5. Bias-Variance

"Avoid the mistake of overfitting and underfitting."

As a machine learning practitioner, it is important to have a good understanding of how to build effective models with high accuracy. A common pitfall in training a model is overfitting and underfitting. Let us look at these topics so the next time you build a model, you would exactly know how to avoid the mistake of overfitting and underfitting.

Bias-Variance Trade-off

"The two variables to measure the effectiveness of your model are bias and variance."

Bias is the error or difference between points given and points plotted on the line in your training set.

Variance is the error that occurs due to sensitivity to small changes in the training set.

I’ll be explaining bias-variance further with the help of the image above. So please follow along.
To simply things, let us say, the error is calculated as the difference between predicted and observed/actual value. Now, say we have a model that is very accurate. This means that the error is very less, indicating a low bias and low variance. (As seen on the top-left circle in the image).
If the variance increases, the data is spread more which results in lower accuracy. (As seen on the top-right circle in the image).
If the bias increases, the error calculated increases. (As seen on the bottom-left circle in the image).
High variance and high bias indicate that data is spread with a high error. (As seen on the bottom-right circle in the image).
This is Bias-Variance Tradeoff. Earlier, I defined bias as a measure of error between what the model captures and what the available data is showing, and variance being the error from sensitivity to small changes in the available data. A model having high variance captures random noise in the data.
We want to find the best fit line that has low bias and low variance. (As seen on the top-left circle in the image).

How do parameters affect our model?

Model complexity keeps increasing as the number of parameters increase. This could result in overfitting, basically increasing variance and decreasing bias.
Our aim is to come up with a point in our model where the decrease in bias is equal to an increase in variance. So how do we do this? Let us look at model fitting.

Model Fitting

We can find a line that represents the general direction of the points but might not represent every point in the dataset. This would be the best fit model.

Why not use higher-order polynomials always?

Good question. Sadly, the answer is no. By doing so, we would have created a model that fits our training data very well but fails to generalize beyond the training set (say any testing data that the model was not trained on). Therefore our model performs poorly on the test data giving rise to less accuracy. This problem is called over-fitting. We also say that the model has high variance and low bias.
Similarly, we have another issue. It is called underfitting. It occurs when our model neither fits the training data nor generalizes on the new data (say any testing data that the model was not trained on). Our model is underfitting when we have high bias and low variance.

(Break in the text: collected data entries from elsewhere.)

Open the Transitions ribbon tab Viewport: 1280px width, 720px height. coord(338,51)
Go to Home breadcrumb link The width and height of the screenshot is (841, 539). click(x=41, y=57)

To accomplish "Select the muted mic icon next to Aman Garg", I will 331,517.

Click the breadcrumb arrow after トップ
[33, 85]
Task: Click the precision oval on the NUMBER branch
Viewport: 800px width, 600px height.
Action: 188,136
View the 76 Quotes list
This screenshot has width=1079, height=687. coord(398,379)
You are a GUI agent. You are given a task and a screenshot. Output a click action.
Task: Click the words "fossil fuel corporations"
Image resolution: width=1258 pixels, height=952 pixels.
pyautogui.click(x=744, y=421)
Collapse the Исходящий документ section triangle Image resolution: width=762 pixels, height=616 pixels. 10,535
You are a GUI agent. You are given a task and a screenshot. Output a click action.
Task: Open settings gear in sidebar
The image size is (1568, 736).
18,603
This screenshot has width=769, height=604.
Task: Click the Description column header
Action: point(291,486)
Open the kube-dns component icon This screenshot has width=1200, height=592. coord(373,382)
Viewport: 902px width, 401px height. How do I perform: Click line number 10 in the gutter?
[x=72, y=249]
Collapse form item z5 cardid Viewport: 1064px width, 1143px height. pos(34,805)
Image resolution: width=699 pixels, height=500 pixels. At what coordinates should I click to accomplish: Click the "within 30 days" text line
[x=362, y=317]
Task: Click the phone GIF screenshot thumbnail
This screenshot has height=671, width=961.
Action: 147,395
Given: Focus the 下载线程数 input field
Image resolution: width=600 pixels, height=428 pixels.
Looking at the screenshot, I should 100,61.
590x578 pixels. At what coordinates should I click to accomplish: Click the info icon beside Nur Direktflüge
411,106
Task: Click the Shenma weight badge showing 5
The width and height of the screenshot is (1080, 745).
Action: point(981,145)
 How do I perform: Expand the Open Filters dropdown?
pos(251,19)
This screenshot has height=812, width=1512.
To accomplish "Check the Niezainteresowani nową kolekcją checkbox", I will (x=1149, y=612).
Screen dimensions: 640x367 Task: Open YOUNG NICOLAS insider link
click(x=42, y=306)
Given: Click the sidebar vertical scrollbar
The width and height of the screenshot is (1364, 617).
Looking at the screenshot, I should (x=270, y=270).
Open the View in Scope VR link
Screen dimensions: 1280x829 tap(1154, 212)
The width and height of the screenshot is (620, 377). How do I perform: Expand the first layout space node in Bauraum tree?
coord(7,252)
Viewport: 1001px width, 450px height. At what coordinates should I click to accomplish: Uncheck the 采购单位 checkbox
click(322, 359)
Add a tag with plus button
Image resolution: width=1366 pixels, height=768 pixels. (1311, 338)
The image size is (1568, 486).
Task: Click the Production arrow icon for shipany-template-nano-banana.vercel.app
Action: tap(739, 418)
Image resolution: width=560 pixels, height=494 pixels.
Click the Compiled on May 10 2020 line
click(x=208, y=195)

The image above shows a blue line which is a polynomial regression line. The straight black line is that of a linear function. Although the polynomial function is a perfect fit, the linear function can be expected to generalize better. Thus, we can say that the polynomial function is overfitting, on the other hand, the straight line is the best fit. Think of an imaginary line that hardly passes through any of those points. That would be underfitting.

How to overcome Underfitting & Overfitting for a regression model?

To overcome underfitting or high bias, we can add new parameters to our model so that the model complexity increases thus reducing high bias.
To overcome overfitting, we could use methods like reducing model complexity and regularization.